- _WHAT NEEDS TO BE DONE_
Copy word for word the lines in the records below, starting at the line with "Where should I" and ending at the line with "At what coordinates". Skip the pictures.

- _SUPPLIED RECORDS_
----

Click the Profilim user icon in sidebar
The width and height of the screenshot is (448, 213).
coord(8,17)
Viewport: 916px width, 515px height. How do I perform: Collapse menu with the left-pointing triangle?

----

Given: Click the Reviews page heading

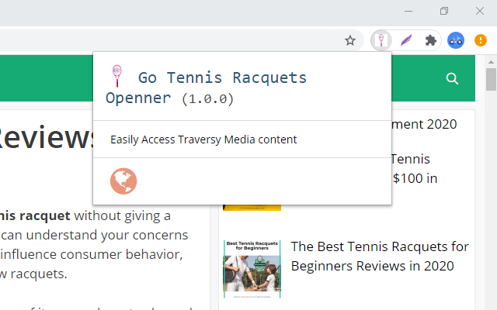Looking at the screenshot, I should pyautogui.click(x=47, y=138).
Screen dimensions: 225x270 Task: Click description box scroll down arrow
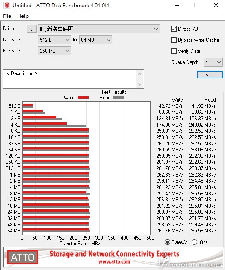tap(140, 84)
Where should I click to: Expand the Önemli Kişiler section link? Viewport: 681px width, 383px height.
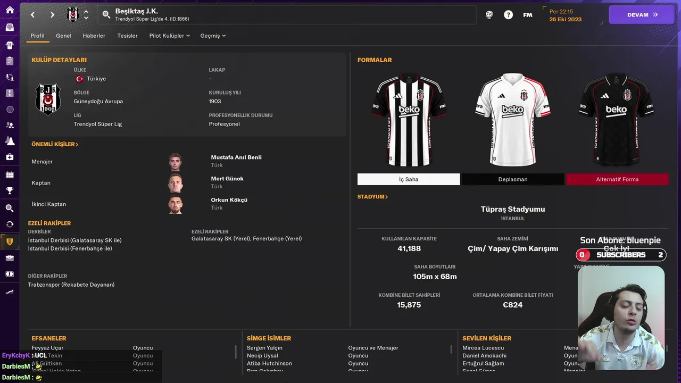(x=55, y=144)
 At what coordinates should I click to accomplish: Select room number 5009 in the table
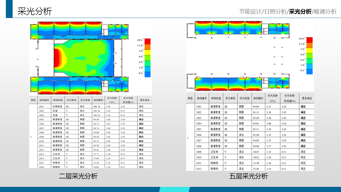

----

- _COMPLETED TASK_
Where should I click to: Expand the Önemli Kişiler section link? Viewport: 681px width, 383px height.
(x=55, y=144)
 At what coordinates should I click to accomplish: Select room number 5009 in the table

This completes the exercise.